[Dataset items]

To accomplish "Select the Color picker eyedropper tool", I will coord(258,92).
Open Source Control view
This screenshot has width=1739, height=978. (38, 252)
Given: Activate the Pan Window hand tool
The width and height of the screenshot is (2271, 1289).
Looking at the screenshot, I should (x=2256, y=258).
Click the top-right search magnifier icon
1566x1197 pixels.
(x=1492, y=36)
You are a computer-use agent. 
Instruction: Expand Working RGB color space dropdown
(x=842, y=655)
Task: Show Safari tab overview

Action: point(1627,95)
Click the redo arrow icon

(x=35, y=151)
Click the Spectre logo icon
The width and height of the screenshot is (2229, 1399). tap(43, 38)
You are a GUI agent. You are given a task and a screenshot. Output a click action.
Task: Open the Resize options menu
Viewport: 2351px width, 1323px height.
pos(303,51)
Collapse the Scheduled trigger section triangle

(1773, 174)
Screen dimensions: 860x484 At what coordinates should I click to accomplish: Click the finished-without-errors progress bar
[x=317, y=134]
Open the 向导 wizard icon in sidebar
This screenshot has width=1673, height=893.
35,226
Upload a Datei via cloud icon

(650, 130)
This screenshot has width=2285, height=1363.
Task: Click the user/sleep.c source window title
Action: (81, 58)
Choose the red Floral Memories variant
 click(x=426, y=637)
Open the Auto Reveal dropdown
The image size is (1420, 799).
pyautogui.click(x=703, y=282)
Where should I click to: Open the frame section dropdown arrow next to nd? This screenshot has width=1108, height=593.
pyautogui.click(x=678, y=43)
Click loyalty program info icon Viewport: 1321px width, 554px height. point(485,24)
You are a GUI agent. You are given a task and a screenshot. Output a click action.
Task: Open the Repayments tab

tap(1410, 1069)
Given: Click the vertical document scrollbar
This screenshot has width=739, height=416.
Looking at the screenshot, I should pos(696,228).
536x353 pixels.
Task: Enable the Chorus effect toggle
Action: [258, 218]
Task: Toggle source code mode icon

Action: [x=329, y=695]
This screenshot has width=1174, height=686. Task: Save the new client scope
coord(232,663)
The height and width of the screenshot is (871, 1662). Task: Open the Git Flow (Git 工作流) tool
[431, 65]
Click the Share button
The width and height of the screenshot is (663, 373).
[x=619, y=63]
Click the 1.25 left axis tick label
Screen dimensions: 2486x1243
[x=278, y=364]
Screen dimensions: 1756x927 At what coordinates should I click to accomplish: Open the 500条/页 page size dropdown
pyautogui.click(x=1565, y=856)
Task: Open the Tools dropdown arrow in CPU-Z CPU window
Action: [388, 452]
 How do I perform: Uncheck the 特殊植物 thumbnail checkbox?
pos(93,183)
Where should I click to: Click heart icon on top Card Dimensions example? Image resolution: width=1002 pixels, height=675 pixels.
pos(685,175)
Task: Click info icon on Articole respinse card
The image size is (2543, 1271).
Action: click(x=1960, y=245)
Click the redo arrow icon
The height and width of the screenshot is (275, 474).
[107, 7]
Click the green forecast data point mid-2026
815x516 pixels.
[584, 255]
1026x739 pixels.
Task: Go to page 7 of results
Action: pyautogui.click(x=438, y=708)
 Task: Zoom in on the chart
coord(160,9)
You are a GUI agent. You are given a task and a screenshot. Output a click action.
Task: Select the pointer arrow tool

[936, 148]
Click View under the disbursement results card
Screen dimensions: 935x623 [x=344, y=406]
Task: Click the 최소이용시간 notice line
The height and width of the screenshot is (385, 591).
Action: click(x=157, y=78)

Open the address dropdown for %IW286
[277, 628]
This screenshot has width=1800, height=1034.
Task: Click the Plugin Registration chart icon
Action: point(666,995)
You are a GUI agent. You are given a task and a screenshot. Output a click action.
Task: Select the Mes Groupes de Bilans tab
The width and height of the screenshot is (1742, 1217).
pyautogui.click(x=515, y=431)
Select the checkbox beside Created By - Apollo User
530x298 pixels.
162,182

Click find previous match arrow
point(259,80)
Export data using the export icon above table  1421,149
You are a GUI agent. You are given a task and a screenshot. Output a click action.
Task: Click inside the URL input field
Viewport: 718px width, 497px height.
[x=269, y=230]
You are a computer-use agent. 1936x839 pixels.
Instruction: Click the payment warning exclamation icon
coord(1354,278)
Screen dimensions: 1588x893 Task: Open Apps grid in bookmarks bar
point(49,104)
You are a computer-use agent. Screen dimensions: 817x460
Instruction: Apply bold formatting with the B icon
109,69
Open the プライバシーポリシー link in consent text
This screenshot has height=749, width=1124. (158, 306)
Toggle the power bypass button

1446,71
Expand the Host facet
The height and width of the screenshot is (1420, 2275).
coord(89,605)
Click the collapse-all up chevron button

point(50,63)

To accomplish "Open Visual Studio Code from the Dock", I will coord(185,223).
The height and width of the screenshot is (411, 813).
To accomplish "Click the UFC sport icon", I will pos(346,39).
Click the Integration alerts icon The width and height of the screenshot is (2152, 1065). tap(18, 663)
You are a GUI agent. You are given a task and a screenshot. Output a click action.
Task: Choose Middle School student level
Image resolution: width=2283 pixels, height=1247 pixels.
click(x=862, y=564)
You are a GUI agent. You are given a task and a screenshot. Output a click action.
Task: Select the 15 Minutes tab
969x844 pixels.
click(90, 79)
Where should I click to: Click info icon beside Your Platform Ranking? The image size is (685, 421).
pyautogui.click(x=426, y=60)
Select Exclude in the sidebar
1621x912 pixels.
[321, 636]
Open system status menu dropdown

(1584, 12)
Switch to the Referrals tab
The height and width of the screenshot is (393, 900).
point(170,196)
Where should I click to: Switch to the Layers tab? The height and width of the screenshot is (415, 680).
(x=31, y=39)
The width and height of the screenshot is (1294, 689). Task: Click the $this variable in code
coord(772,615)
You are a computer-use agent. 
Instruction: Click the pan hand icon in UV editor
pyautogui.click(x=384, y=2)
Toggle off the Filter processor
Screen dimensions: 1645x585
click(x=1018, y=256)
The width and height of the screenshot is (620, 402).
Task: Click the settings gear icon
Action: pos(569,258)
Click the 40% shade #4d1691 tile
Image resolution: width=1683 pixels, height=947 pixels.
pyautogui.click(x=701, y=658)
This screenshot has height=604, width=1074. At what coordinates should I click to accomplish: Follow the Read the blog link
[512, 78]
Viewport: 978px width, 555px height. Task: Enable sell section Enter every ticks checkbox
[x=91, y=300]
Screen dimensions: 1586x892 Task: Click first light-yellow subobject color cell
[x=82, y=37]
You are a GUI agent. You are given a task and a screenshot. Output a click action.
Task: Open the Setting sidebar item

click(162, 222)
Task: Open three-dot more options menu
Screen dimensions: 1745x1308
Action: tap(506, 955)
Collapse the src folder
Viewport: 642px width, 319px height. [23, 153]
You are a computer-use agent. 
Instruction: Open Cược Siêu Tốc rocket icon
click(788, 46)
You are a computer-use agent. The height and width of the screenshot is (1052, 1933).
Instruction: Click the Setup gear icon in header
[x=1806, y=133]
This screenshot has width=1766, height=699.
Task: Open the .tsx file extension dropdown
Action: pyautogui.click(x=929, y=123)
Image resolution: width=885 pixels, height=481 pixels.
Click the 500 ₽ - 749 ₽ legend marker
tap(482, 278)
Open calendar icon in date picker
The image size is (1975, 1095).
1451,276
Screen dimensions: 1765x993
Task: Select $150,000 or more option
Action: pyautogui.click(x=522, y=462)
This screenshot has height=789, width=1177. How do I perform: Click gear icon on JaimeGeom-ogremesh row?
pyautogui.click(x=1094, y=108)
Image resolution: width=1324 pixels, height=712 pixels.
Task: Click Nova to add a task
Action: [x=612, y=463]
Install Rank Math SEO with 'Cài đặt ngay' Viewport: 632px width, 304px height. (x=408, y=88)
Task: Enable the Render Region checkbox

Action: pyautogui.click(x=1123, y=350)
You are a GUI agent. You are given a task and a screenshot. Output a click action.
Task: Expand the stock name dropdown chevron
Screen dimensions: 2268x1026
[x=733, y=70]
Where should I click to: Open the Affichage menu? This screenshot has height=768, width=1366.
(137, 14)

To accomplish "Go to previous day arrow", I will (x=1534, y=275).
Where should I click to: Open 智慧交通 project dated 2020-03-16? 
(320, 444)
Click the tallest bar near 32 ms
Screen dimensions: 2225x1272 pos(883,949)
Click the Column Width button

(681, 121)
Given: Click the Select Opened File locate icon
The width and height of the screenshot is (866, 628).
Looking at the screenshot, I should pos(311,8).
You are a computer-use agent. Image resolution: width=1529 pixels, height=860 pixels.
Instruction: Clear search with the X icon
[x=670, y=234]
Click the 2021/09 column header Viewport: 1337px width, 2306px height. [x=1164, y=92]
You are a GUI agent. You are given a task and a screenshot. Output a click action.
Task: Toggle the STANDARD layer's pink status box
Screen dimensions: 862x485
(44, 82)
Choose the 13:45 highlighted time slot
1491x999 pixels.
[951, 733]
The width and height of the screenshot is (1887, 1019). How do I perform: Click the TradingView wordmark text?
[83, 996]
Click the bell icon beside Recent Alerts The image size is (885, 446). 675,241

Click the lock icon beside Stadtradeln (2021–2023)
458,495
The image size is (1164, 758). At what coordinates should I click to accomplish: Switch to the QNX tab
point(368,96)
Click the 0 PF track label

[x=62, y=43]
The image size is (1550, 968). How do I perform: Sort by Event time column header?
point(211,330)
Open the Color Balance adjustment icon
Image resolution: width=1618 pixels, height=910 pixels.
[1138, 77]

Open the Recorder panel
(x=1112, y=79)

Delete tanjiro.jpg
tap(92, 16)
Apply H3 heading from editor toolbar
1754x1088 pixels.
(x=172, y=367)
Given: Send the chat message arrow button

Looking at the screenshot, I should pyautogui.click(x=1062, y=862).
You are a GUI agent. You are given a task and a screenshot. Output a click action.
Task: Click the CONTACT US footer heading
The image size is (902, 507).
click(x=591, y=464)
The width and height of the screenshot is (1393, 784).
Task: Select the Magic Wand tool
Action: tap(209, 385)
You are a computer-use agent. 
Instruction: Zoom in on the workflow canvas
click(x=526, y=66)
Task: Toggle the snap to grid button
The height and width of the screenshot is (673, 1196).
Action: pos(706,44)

_REQUIRED WORK_
If a line in the entries includes the word "picker", copy that line out.

_EXERCISE SOLUTION_
To accomplish "Select the Color picker eyedropper tool", I will coord(258,92).
Open calendar icon in date picker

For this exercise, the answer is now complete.